**What this task involves**
For this exercise, write out each entry below exactly as it reads.

[Stored records]
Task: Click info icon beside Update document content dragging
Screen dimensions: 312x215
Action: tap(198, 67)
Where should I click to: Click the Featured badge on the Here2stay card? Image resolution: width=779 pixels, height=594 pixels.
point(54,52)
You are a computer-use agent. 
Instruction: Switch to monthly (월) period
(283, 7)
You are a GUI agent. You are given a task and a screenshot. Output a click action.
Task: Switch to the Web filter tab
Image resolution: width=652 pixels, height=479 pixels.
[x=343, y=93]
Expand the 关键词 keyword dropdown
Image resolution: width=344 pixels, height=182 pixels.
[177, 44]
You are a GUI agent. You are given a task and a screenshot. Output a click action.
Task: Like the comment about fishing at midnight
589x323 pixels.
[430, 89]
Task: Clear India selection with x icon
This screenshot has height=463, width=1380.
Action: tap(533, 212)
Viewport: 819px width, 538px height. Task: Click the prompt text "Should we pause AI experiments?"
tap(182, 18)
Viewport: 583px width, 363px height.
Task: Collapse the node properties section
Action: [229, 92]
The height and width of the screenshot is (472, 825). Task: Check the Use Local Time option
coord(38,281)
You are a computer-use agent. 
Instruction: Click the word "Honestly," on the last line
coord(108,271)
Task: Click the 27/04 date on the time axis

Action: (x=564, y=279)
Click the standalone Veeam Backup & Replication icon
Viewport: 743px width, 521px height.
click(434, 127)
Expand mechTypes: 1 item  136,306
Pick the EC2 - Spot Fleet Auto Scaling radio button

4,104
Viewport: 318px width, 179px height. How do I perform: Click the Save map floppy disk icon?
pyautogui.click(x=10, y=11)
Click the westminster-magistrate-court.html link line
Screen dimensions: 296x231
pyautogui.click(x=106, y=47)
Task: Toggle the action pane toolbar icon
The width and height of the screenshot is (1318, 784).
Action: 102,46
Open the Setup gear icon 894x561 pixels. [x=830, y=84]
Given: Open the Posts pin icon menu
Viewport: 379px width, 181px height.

**Exercise output**
Task: Click info icon beside Update document content dragging
Screen dimensions: 312x215
Action: tap(198, 67)
Where should I click to: Click the Featured badge on the Here2stay card? Image resolution: width=779 pixels, height=594 pixels.
point(54,52)
You are a computer-use agent. 
Instruction: Switch to monthly (월) period
(283, 7)
You are a GUI agent. You are given a task and a screenshot. Output a click action.
Task: Switch to the Web filter tab
Image resolution: width=652 pixels, height=479 pixels.
[x=343, y=93]
Expand the 关键词 keyword dropdown
Image resolution: width=344 pixels, height=182 pixels.
[177, 44]
You are a GUI agent. You are given a task and a screenshot. Output a click action.
Task: Like the comment about fishing at midnight
589x323 pixels.
[430, 89]
Task: Clear India selection with x icon
This screenshot has height=463, width=1380.
Action: tap(533, 212)
Viewport: 819px width, 538px height. Task: Click the prompt text "Should we pause AI experiments?"
tap(182, 18)
Viewport: 583px width, 363px height.
Task: Collapse the node properties section
Action: [229, 92]
The height and width of the screenshot is (472, 825). Task: Check the Use Local Time option
coord(38,281)
You are a computer-use agent. 
Instruction: Click the word "Honestly," on the last line
coord(108,271)
Task: Click the 27/04 date on the time axis

Action: (x=564, y=279)
Click the standalone Veeam Backup & Replication icon
Viewport: 743px width, 521px height.
click(434, 127)
Expand mechTypes: 1 item  136,306
Pick the EC2 - Spot Fleet Auto Scaling radio button

4,104
Viewport: 318px width, 179px height. How do I perform: Click the Save map floppy disk icon?
pyautogui.click(x=10, y=11)
Click the westminster-magistrate-court.html link line
Screen dimensions: 296x231
pyautogui.click(x=106, y=47)
Task: Toggle the action pane toolbar icon
The width and height of the screenshot is (1318, 784).
Action: 102,46
Open the Setup gear icon 894x561 pixels. [x=830, y=84]
Given: Open the Posts pin icon menu
Viewport: 379px width, 181px height.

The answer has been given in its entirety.